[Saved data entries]
Segment Open
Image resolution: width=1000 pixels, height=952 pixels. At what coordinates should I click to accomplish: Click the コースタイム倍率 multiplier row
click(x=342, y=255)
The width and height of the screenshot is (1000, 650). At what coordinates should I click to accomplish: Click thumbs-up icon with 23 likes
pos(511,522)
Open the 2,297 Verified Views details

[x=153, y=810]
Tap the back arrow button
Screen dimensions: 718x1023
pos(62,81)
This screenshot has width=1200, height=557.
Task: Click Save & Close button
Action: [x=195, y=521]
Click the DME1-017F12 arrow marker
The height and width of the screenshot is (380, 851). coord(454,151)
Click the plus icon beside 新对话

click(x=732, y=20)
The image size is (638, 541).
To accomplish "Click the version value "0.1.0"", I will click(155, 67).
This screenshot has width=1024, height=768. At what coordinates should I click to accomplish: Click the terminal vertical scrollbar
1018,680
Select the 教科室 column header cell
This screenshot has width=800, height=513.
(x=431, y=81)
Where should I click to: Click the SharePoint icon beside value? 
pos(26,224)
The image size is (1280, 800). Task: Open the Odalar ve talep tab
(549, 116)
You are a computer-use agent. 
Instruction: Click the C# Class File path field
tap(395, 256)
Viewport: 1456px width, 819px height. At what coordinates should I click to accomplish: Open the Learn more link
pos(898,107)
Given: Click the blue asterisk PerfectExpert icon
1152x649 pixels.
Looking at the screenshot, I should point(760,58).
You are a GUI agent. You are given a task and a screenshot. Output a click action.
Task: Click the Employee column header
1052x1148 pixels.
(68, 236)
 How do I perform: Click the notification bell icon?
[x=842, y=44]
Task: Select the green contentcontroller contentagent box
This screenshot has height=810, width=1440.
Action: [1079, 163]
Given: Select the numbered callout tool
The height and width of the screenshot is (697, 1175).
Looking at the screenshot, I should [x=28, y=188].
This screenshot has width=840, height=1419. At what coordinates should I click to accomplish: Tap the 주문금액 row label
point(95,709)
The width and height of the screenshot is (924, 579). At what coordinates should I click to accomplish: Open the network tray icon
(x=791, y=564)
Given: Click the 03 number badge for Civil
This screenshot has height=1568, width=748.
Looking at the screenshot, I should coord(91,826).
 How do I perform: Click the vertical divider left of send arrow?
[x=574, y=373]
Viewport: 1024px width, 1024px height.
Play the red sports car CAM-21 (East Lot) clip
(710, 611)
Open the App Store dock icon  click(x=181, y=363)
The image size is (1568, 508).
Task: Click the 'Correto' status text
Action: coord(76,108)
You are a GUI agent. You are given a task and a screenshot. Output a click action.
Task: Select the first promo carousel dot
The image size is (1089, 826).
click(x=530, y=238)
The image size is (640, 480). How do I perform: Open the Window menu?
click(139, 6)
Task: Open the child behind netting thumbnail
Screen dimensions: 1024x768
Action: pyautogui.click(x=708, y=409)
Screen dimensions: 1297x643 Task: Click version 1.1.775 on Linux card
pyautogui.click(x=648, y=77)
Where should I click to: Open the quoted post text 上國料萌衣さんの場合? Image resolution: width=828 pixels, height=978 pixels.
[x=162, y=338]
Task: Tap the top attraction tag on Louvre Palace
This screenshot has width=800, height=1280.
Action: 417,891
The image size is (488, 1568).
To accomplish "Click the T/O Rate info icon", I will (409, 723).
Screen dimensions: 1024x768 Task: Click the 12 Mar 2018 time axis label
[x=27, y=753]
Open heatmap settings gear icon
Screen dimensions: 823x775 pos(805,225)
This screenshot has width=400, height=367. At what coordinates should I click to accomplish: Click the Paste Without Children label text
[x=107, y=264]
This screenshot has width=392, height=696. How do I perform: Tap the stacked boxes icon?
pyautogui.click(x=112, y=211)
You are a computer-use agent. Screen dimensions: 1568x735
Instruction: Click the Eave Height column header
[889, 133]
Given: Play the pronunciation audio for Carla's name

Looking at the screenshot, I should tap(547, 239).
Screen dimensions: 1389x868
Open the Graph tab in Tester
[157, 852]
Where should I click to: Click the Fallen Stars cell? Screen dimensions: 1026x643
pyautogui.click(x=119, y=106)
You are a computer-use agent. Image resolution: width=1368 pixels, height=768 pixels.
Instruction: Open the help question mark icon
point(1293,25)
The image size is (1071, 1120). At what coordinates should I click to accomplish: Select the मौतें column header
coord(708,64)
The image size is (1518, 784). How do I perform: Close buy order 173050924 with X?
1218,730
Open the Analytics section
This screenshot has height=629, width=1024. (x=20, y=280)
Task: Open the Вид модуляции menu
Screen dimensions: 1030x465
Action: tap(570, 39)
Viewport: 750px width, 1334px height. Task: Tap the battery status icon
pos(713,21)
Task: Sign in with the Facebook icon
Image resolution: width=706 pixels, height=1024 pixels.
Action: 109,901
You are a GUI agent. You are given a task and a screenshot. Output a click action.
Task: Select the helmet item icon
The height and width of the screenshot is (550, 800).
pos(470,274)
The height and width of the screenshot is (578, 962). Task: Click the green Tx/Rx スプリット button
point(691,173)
Segment Closed
Every record above should be written out exactly.

Image resolution: width=1000 pixels, height=952 pixels. At what coordinates should I click to accomplish: Click the コースタイム倍率 multiplier row
click(x=342, y=255)
The width and height of the screenshot is (1000, 650). At what coordinates should I click to accomplish: Click thumbs-up icon with 23 likes
pos(511,522)
Open the 2,297 Verified Views details

[x=153, y=810]
Tap the back arrow button
Screen dimensions: 718x1023
pos(62,81)
This screenshot has width=1200, height=557.
Task: Click Save & Close button
Action: [x=195, y=521]
Click the DME1-017F12 arrow marker
The height and width of the screenshot is (380, 851). coord(454,151)
Click the plus icon beside 新对话

click(x=732, y=20)
The image size is (638, 541).
To accomplish "Click the version value "0.1.0"", I will click(155, 67).
This screenshot has width=1024, height=768. At what coordinates should I click to accomplish: Click the terminal vertical scrollbar
1018,680
Select the 教科室 column header cell
This screenshot has width=800, height=513.
(x=431, y=81)
Where should I click to: Click the SharePoint icon beside value? 
pos(26,224)
The image size is (1280, 800). Task: Open the Odalar ve talep tab
(549, 116)
You are a computer-use agent. 
Instruction: Click the C# Class File path field
tap(395, 256)
Viewport: 1456px width, 819px height. At what coordinates should I click to accomplish: Open the Learn more link
pos(898,107)
Given: Click the blue asterisk PerfectExpert icon
1152x649 pixels.
Looking at the screenshot, I should point(760,58).
You are a GUI agent. You are given a task and a screenshot. Output a click action.
Task: Click the Employee column header
1052x1148 pixels.
(68, 236)
 How do I perform: Click the notification bell icon?
[x=842, y=44]
Task: Select the green contentcontroller contentagent box
This screenshot has height=810, width=1440.
Action: [1079, 163]
Given: Select the numbered callout tool
The height and width of the screenshot is (697, 1175).
Looking at the screenshot, I should [x=28, y=188].
This screenshot has width=840, height=1419. At what coordinates should I click to accomplish: Tap the 주문금액 row label
point(95,709)
The width and height of the screenshot is (924, 579). At what coordinates should I click to accomplish: Open the network tray icon
(x=791, y=564)
Given: Click the 03 number badge for Civil
This screenshot has height=1568, width=748.
Looking at the screenshot, I should coord(91,826).
 How do I perform: Click the vertical divider left of send arrow?
[x=574, y=373]
Viewport: 1024px width, 1024px height.
Play the red sports car CAM-21 (East Lot) clip
(710, 611)
Open the App Store dock icon  click(x=181, y=363)
The image size is (1568, 508).
Task: Click the 'Correto' status text
Action: coord(76,108)
You are a GUI agent. You are given a task and a screenshot. Output a click action.
Task: Select the first promo carousel dot
The image size is (1089, 826).
click(x=530, y=238)
The image size is (640, 480). How do I perform: Open the Window menu?
click(139, 6)
Task: Open the child behind netting thumbnail
Screen dimensions: 1024x768
Action: pyautogui.click(x=708, y=409)
Screen dimensions: 1297x643 Task: Click version 1.1.775 on Linux card
pyautogui.click(x=648, y=77)
Where should I click to: Open the quoted post text 上國料萌衣さんの場合? Image resolution: width=828 pixels, height=978 pixels.
[x=162, y=338]
Task: Tap the top attraction tag on Louvre Palace
This screenshot has width=800, height=1280.
Action: 417,891
The image size is (488, 1568).
To accomplish "Click the T/O Rate info icon", I will (409, 723).
Screen dimensions: 1024x768 Task: Click the 12 Mar 2018 time axis label
[x=27, y=753]
Open heatmap settings gear icon
Screen dimensions: 823x775 pos(805,225)
This screenshot has width=400, height=367. At what coordinates should I click to accomplish: Click the Paste Without Children label text
[x=107, y=264]
This screenshot has width=392, height=696. How do I perform: Tap the stacked boxes icon?
pyautogui.click(x=112, y=211)
You are a computer-use agent. Screen dimensions: 1568x735
Instruction: Click the Eave Height column header
[889, 133]
Given: Play the pronunciation audio for Carla's name

Looking at the screenshot, I should tap(547, 239).
Screen dimensions: 1389x868
Open the Graph tab in Tester
[157, 852]
Where should I click to: Click the Fallen Stars cell? Screen dimensions: 1026x643
pyautogui.click(x=119, y=106)
You are a computer-use agent. Image resolution: width=1368 pixels, height=768 pixels.
Instruction: Open the help question mark icon
point(1293,25)
The image size is (1071, 1120). At what coordinates should I click to accomplish: Select the मौतें column header
coord(708,64)
The image size is (1518, 784). How do I perform: Close buy order 173050924 with X?
1218,730
Open the Analytics section
This screenshot has height=629, width=1024. (x=20, y=280)
Task: Open the Вид модуляции menu
Screen dimensions: 1030x465
Action: tap(570, 39)
Viewport: 750px width, 1334px height. Task: Tap the battery status icon
pos(713,21)
Task: Sign in with the Facebook icon
Image resolution: width=706 pixels, height=1024 pixels.
Action: 109,901
You are a GUI agent. You are given a task and a screenshot. Output a click action.
Task: Select the helmet item icon
The height and width of the screenshot is (550, 800).
pos(470,274)
The height and width of the screenshot is (578, 962). Task: Click the green Tx/Rx スプリット button
point(691,173)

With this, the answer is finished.